Whitney CDP, South Carolina – Racial and ethnic composition Note: the US Census treats Hispanic/Latino as an ethnic category. This table excludes Latinos from the racial categories and assigns them to a separate category. Hispanics/Latinos may be of any race.
| Race / Ethnicity (NH = Non-Hispanic) | Pop 2020 | 2020 |
|---|---|---|
| White alone (NH) | 2,037 | 46.20% |
| Black or African American alone (NH) | 1,392 | 31.57% |
| Native American or Alaska Native alone (NH) | 9 | 0.20% |
| Asian alone (NH) | 124 | 2.81% |
| Native Hawaiian or Pacific Islander alone (NH) | 1 | 0.02% |
| Other race alone (NH) | 17 | 0.39% |
| Mixed race or Multiracial (NH) | 147 | 3.33% |
| Hispanic or Latino (any race) | 682 | 15.47% |
| Total | 4,409 | 100.00% |

===2020 census===
As of the 2020 census, Whitney had a population of 4,409. The median age was 36.4 years. 23.7% of residents were under the age of 18 and 14.7% of residents were 65 years of age or older. For every 100 females there were 90.1 males, and for every 100 females age 18 and over there were 86.4 males age 18 and over.

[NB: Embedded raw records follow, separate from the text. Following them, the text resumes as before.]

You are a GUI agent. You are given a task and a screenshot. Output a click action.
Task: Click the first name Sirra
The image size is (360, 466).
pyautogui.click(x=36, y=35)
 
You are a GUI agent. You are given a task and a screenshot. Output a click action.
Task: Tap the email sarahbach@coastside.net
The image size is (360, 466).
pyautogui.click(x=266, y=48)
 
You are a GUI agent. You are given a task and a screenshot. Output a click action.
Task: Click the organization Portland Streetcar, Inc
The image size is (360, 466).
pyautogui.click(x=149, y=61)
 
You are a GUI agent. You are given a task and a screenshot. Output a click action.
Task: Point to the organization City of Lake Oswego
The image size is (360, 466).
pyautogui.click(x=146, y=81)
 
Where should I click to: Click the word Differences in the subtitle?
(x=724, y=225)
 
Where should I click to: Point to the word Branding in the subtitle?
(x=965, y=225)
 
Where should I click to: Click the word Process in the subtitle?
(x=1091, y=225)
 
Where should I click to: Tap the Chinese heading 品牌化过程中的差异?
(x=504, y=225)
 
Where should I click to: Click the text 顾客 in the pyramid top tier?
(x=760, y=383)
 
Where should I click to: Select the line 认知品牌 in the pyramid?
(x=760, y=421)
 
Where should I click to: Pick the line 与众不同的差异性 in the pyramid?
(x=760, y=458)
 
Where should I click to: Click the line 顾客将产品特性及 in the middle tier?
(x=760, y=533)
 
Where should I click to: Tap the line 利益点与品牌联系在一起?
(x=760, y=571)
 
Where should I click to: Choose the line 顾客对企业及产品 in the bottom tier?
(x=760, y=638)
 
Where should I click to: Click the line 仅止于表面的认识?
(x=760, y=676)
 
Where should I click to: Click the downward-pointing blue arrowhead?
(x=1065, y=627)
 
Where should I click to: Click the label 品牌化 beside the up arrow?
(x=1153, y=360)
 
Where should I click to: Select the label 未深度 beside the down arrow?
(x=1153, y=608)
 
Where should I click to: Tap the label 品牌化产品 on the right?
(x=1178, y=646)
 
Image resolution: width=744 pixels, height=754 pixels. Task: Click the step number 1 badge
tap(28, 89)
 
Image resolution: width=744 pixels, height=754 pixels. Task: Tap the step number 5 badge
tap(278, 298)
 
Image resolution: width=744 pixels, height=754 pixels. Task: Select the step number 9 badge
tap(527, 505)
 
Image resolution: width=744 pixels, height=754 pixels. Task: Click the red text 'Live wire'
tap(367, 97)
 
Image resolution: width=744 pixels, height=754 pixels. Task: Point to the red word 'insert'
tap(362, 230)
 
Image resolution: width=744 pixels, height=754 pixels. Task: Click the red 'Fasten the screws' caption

100.0% of residents lived in urban areas, while 0.0% lived in rural areas.

There were 1,726 households in Whitney, of which 31.1% had children under the age of 18 living in them. Of all households, 32.2% were married-couple households, 21.9% were households with a male householder and no spouse or partner present, and 37.1% were households with a female householder and no spouse or partner present. About 29.7% of all households were made up of individuals and 10.5% had someone living alone who was 65 years of age or older.

There were 1,904 housing units, of which 9.3% were vacant. The homeowner vacancy rate was 1.9% and the rental vacancy rate was 6.3%.